What is meant by "number of characters extracted" in the std::ifstream gcount doc?

98 Views Asked by At

It is said in the documentation of the ifstream::getline method that:

The number of characters successfully read and stored by this function can be accessed by calling member gcount. https://cplusplus.com/reference/istream/istream/getline/

In any case, if count > 0, it then stores a null character CharT() into the next successive location of the array and updates gcount(). https://en.cppreference.com/w/cpp/io/basic_istream/getline

From both of the above resources documenting ifstream::getline it can be deduced that gcount is supposed to be changed even after encountering the end of file (EOF). That's due to the fact that any case includes the EOF case and we all know that an update is only an update if it changes the target record.

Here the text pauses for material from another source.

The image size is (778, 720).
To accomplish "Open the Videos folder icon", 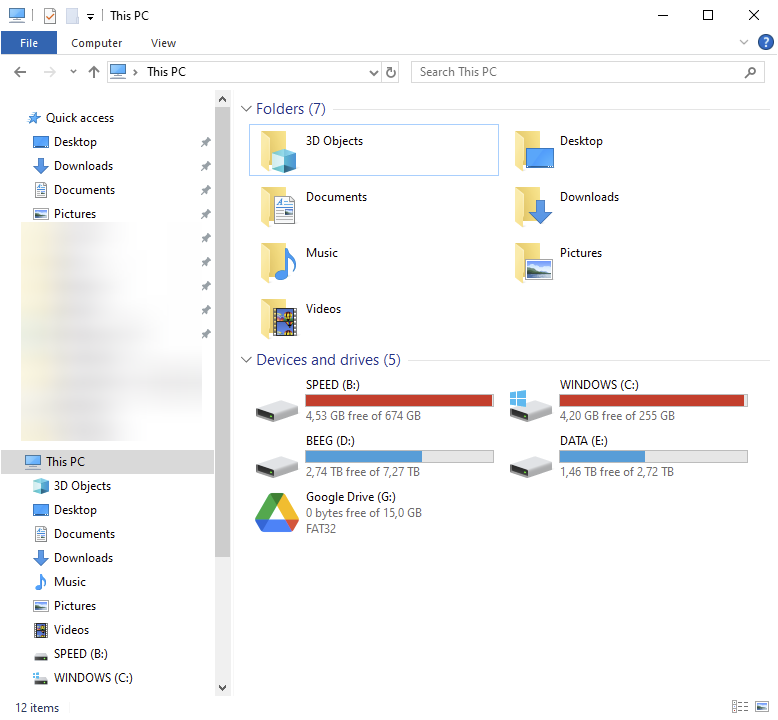I will 278,319.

It is said in the documentation of ifstream::gcount method that it:

Returns the number of characters extracted by the last unformatted input operation performed on the object. https://cplusplus.com/reference/istream/istream/gcount/

Returns the number of characters extracted by the last unformatted input operation, or the maximum representable value of std::streamsize if the number is not representable. https://en.cppreference.com/w/cpp/io/basic_istream/gcount

If it's the number of characters extracted from the ifstream, then the CPlusPlus.com documentation of getline must be wrong as it states "characters successfully read and stored".

Also, the CppReference.com would be wrong, because it states that "in any case ... updates gcount()" but gcount is not updated when an EOF is encountered before the line end delimiter.

If it's the number of characters written into the array buffer argument of ifstream::getline, then the standard library has a bug. When during the execution of ifstream::getline the line ends prematurely with end-of-file (EOF), the null character is appended to the end of the array buffer but gcount is not updated accordingly.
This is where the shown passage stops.